Выбрать главу

Став по лагерной терминологии «придурком» — одним из тех, на которых впоследствии делал свои националистические обобщения Солженицын, он благополучно пережил смерть гения всех времен и народов. Лагерная жизнь сталкивала его с разными людьми — от убийц Бабьего яра, с наслаждением вспоминавших, как они тогда «погуляли», до кодла «советских еврейских писателей», вызывавших всеобщее отвращение. Чернов же был хорош со всеми — сказывалась универсальность его натуры.

Фемида не любит скорых пересудов, и освобождение Чернова затянулось года на полтора. Выйдя на волю мучеником, он восстановился в коммунистической партии и не спешил определиться на постоянную работу, искал место прибыльное и непыльное, тем более, что в Академию его не брали, квартиру не вернули, жена отказалась от него. В общем проблем было много, а некогда облагодетельствованные им курвы-академики не спешили платить добром за былое добро.
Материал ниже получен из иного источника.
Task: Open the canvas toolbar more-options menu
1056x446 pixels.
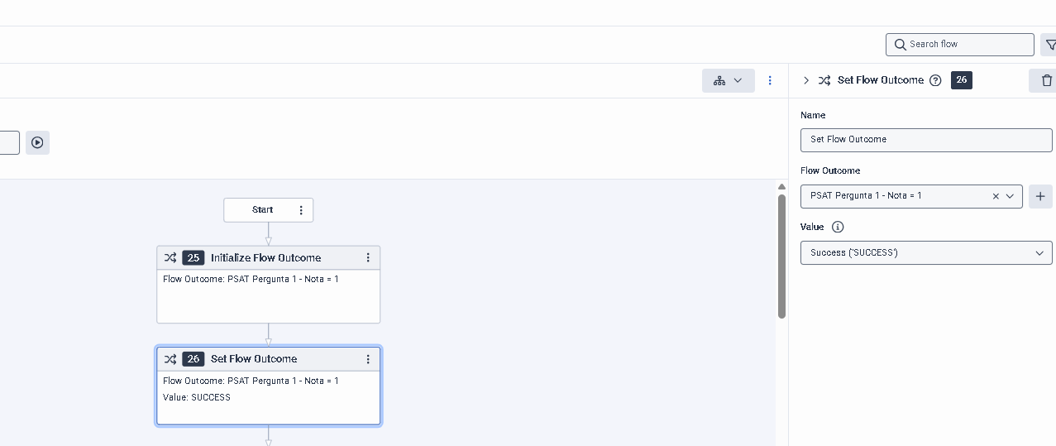Action: click(770, 80)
В своих поисках жанра он в конце 55-го вышел на тетю Манечку (Марию Викторовну Тарле-Тарновскую, сестру покойного историка) с предложением издать сочинения Тарле. Тетя Манечка, с присущим ей недоверием к людям, некоторое время колебалась, к тому же Чернов срывался то и дело на рассказы о своем былом могуществе, о своих огромных связях, то вдруг сообщал, что он был любовником молодой Плисецкой, что при его малом росте как-то не укладывалось в сознании и вообще веселило слушателей.
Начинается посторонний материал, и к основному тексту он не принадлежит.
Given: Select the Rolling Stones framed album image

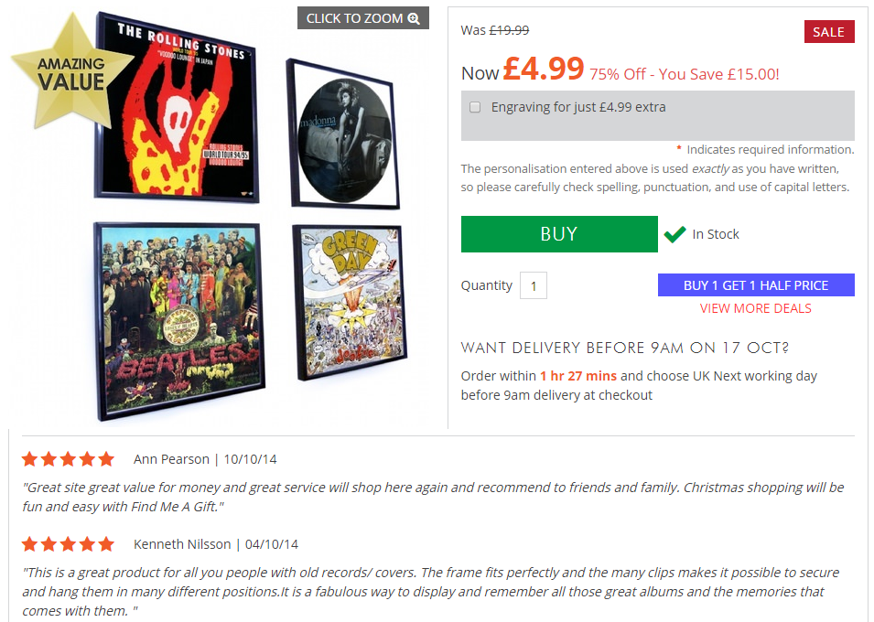Looking at the screenshot, I should 178,109.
Но тетя Манечка все же решила, что риск не велик, тем более, что от нее Чернов просил всего лишь уважительное и теплое письмо к известной писательнице Ольге Дмитриевне Форш, а писать такие письма тетя Манечка умела.

Взяв письмо в зубы, Чернов отправился в Питер к Форш. Почему именно Форш? Тайна была неглубокой — Форш на самом деле не Форш, а Комарова — двоюродная сестра Владимира Леонтьевича и близкий ему человек, а следовательно, близкий и Чернову.

Форш ходила тогда в литературных патриархах, исторический уклон ее творчества был известен, и потому ее обращение непосредственно к Булганину об издании бесценного наследия Тарле выглядело вполне естественно. И тут начал срабатывать присущий Чернову организационный дар. Его знакомый из канцелярии тогдашнего премьера уговорил того подписать резолюцию об издании сочинений без всяких академических виз и согласований. Веселый маршал подписал, помня еще об отношении к Тарле Сталина и его окружения, о популярности Тарле в предвоенные и военные годы.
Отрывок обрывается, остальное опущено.